Pada tanggal 29 September 2022 DPR menyelenggarakan Rapat Paripurna ke-7 Masa Sidang I Tahun 2022-2023 yang salah satu agendanya adalah pencopotan jabatan salah satu Hakim Konstitusi (MK), Aswanto. Pasca pencopotan tersebut, muncul narasi pemberitaan bahwa pencopotan tersebut dilakukan secara mendadak--karena berdasarkan informasi tidak ada agenda DPR melakukan pencopotan terhadap hakim MK.

Berdasarkan informasi yang beredar, Komisi III DPR mencopot Aswanto sebagai Hakim MK karena menganggap kinerjanya mengecewakan dan sering menganulir atau membatalkan undang-undang yang telah dibuat DPR.

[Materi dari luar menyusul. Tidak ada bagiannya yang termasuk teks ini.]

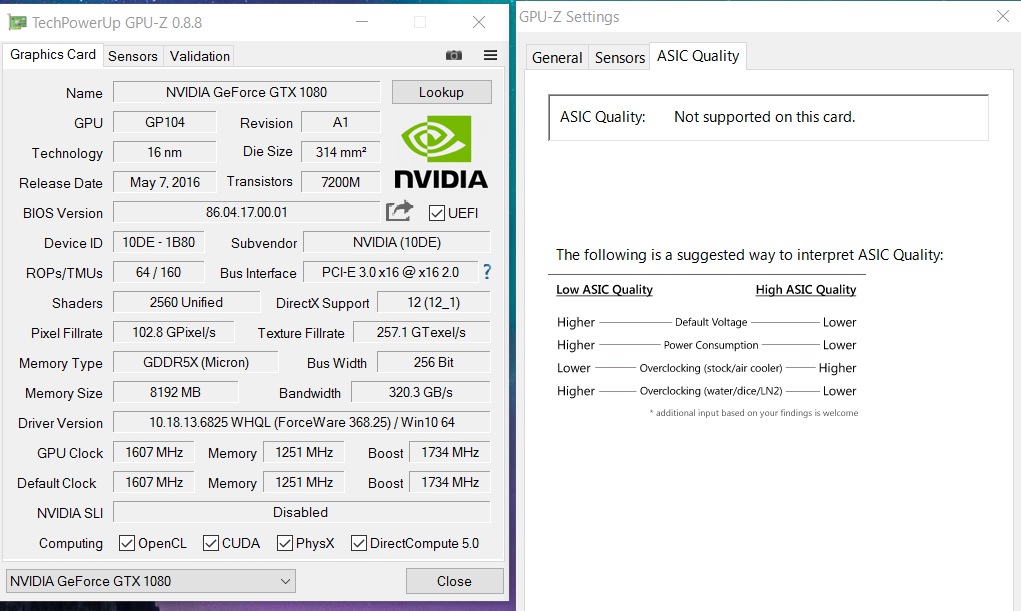Toggle the PhysX checkbox
1021x611 pixels.
[285, 543]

Secara hukum keputusan DPR yang mencopot Aswanto jelas salah karena tidak memiliki pijakan hukum, prosesnya dilakukan secara serampangan, tidak demokratis, dan sarat akan kepentingan politik.

Beberapa pertimbangan mengapa keputusan DPR harus ditolak antara lain:

Dasar Hukum Pemberhentian

Berdasarkan UU No. 7 Tahun 2020, salah satu ketentuan mengenai pemberhentian hakim konstitusi diatur dalam Pasal 23 ayat (2) yang mengatur tentang pemberhentian tidak dengan hormat. Hakim Konstitusi diberhentikan tidak dengan hormat apabila dipidana penjara berdasarkan putusan yang incracht, melakukan perbuatan tercela, tidak menghadiri persidangan selama 5 kali berturut-turut tanpa alasan yang sah, melanggar sumpah atau janji jabatan, sengaja menghambat tugas MK, melanggar larangan rangkap jabatan, tidak lagi memenuhi syarat sebagai hakim konstitusi, dan/atau melanggar Kode Etik dan Pedoman Perilaku Hakim Konstitusi (KEPPHK).

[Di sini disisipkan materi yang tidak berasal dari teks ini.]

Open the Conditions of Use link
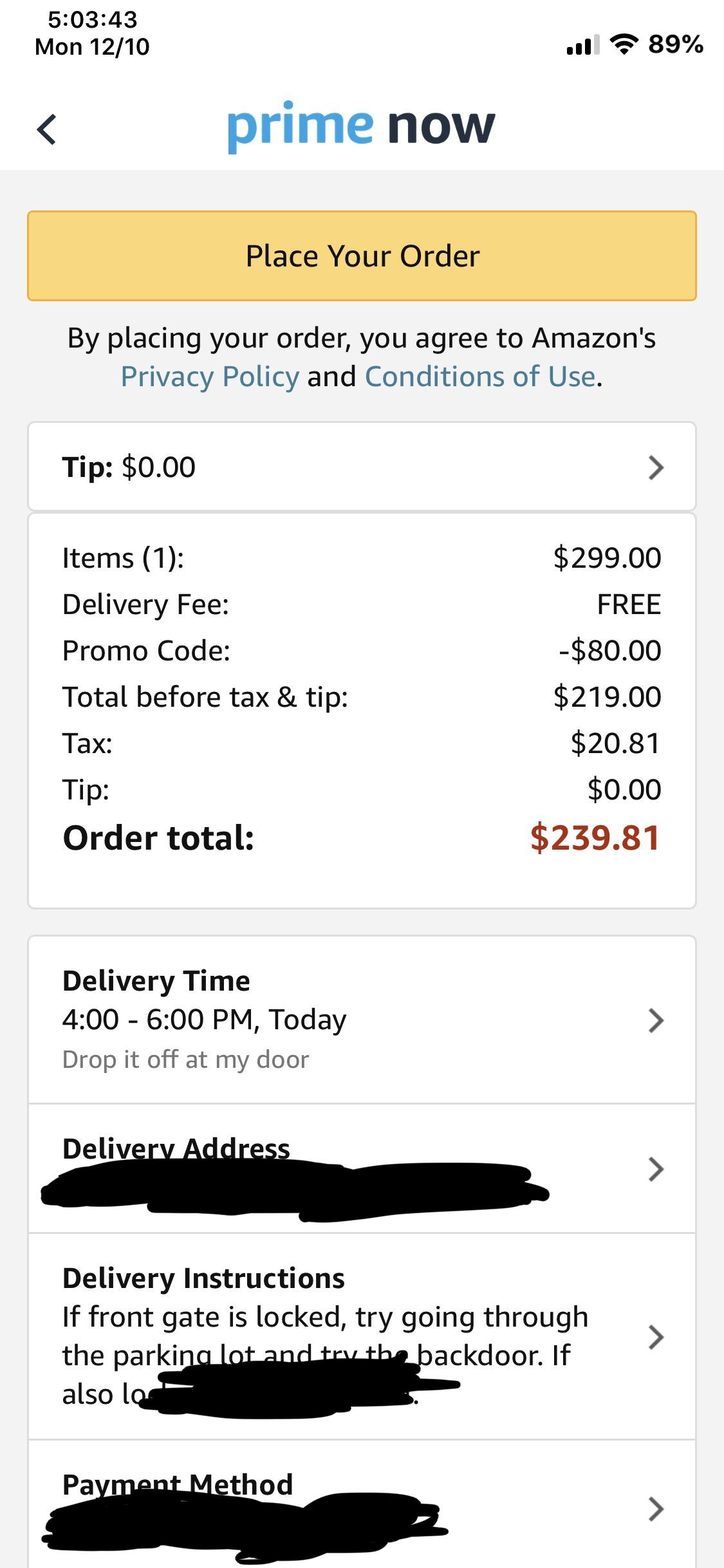This screenshot has width=724, height=1568. (480, 377)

Apabila menelaah semua ketentuan yang terdapat dalam Pasal 23 ayat (2) di atas, tidak ditemukan sama sekali aturan yang menjadi dasar legitimasi pemberhentian hakim MK karena alasan "kinerjanya yang tidak bagus ataupun sering membatalkan undang-undang".

Kalaupun Aswanto harus diberhentikan tidak dengan hormat karena alasan tertentu, misal akibat melanggar KEPPHK, maka keputusan itu harus ditetapkan Majelis Kehormatan MK yang kemudian diberhentikan dengan keputusan presiden.

Dari sini saja dapat dipahami bahwa pijakan hukum yang menjadi dasar keputusan pencopotan oleh DPR adalah tidak berdasar dan tidak jelas. Bahkan pencopotan tersebut menunjukkan bahwa DPR tidak paham mekanisme hukum yang terdapat dalam UU MK--yakni produk hukum yang dibuatnya sendiri bersama presiden.

Mengingat tidak adanya pijakan hukumnya, maka wajar apabila pencopotan Aswanto lebih menunjukkan nuansa politis ketimbang nuansa demokratisnya.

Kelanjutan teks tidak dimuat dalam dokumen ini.